▶ **Quoted text**
-=-=-=-=-

## Inopeki Group Title TuringTest, functions? 2 years ago 2 years ago

1. TuringTest Group Title

Right, so now that we've covered a lot of that let's look for something tricky: starting simple: y=x+7 is y a function of x?

2. Inopeki Group Title

Yes

3. TuringTest Group Title

good now, is x a function of y ?

4. Inopeki Group Title

No

5. Inopeki Group Title

Cause x is the dependent variable

6. TuringTest Group Title

x is the independent variable, but the independent variable can be a function of the dependent variable sometimes. It can work both ways. Not always, though. You must check. to find out try solving for x above

7. Inopeki Group Title

y=x+7 y-7=x?

8. TuringTest Group Title

so is x a function of y?

9. TuringTest Group Title

can we switch their places?

10. Inopeki Group Title

They should work both ways.

11. TuringTest Group Title

right, so in y=x+7 we can write one variable as a function of the other at will x=y-7 so we can change the way we look at this and call it f(x)=x+7=y or g(y)=y-7=x they are both functions and both equivalent. now trickier: what about y=x^2 is y a function of x ?

12. Inopeki Group Title

Yes?

13. TuringTest Group Title

yes, each x gives exactly one y now the hard part :P is x a function of y?

14. Inopeki Group Title

No, cause each y gives us 2 x

15. Inopeki Group Title

It could be a function of yx

16. TuringTest Group Title

how so? elaborate ;)

17. zbay Group Title

|dw:1326051567892:dw| every element of a is maped to an element of b

18. Inopeki Group Title

y=x^2 yx=x Therefore each y gives us 2 x It is a function of yx

19. TuringTest Group Title

nice try but not, the algebra is wrong btw zbay's drawing show essentially the same concept as the tables I made y=x^2 solve for x do you know how?

-=-=-=-=-

▶ **Work to do**
**1.** Translate this sentence from the forum thread on functions into Spanish: "x is the independent variable, but the independent variable can be a function of the dependent variable sometimes."
**2.** From the forum thread on functions, write out the passage starting with "can we switch" and going on through "function of x ?".

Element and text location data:
-=-=-=-=-

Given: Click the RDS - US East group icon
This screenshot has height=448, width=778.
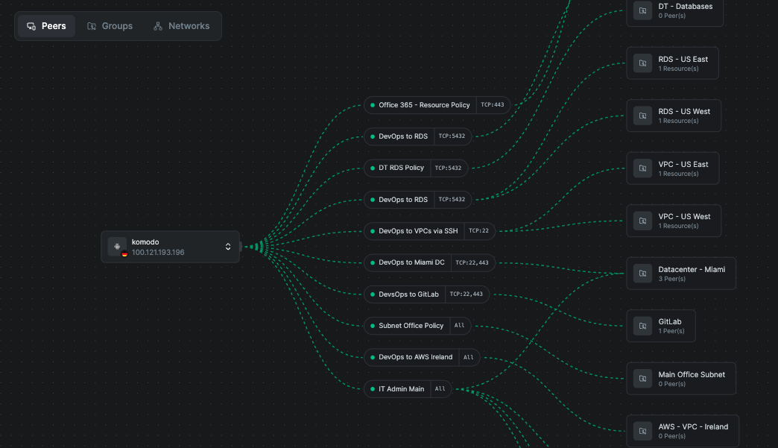Looking at the screenshot, I should coord(642,63).
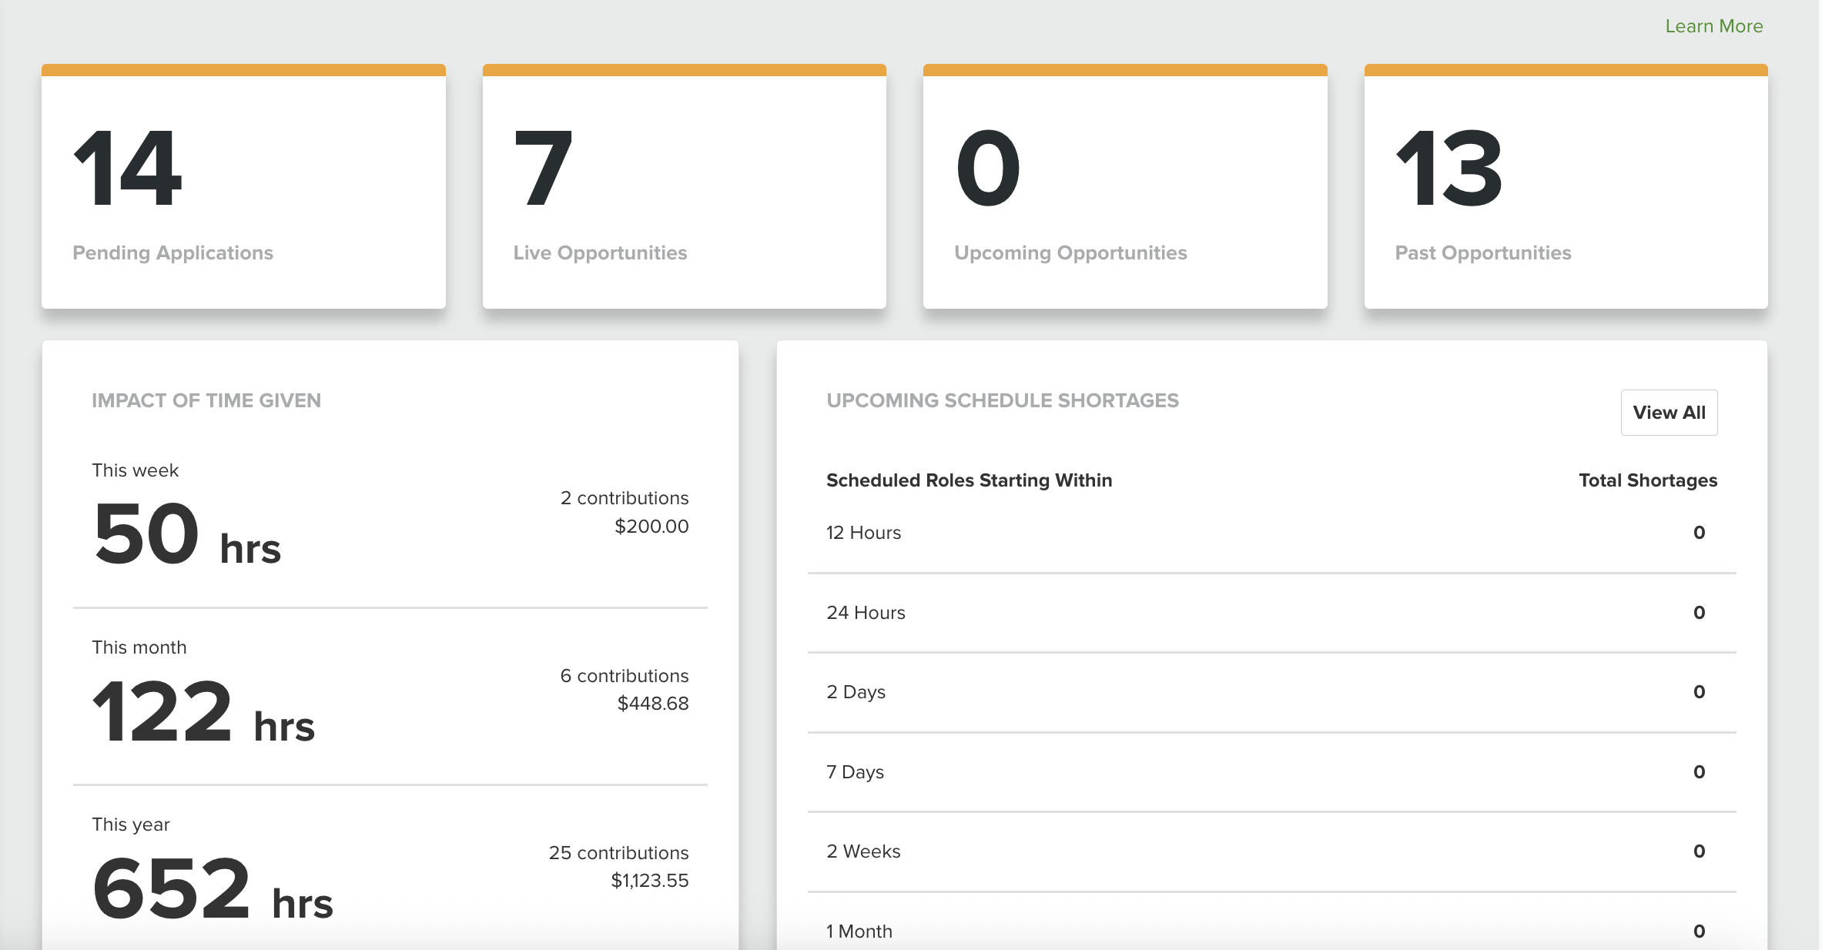Screen dimensions: 1822x950
Task: Click the Impact of Time Given heading
Action: pos(206,400)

-=-=-=-=-

▶ **Answers provided**
**1.** x es la variable independiente, pero la variable independiente a veces puede ser una función de la variable dependiente.

**2.**
can we switch their places?

10. Inopeki Group Title

They should work both ways.

11. TuringTest Group Title

right, so in y=x+7 we can write one variable as a function of the other at will x=y-7 so we can change the way we look at this and call it f(x)=x+7=y or g(y)=y-7=x they are both functions and both equivalent. now trickier: what about y=x^2 is y a function of x ?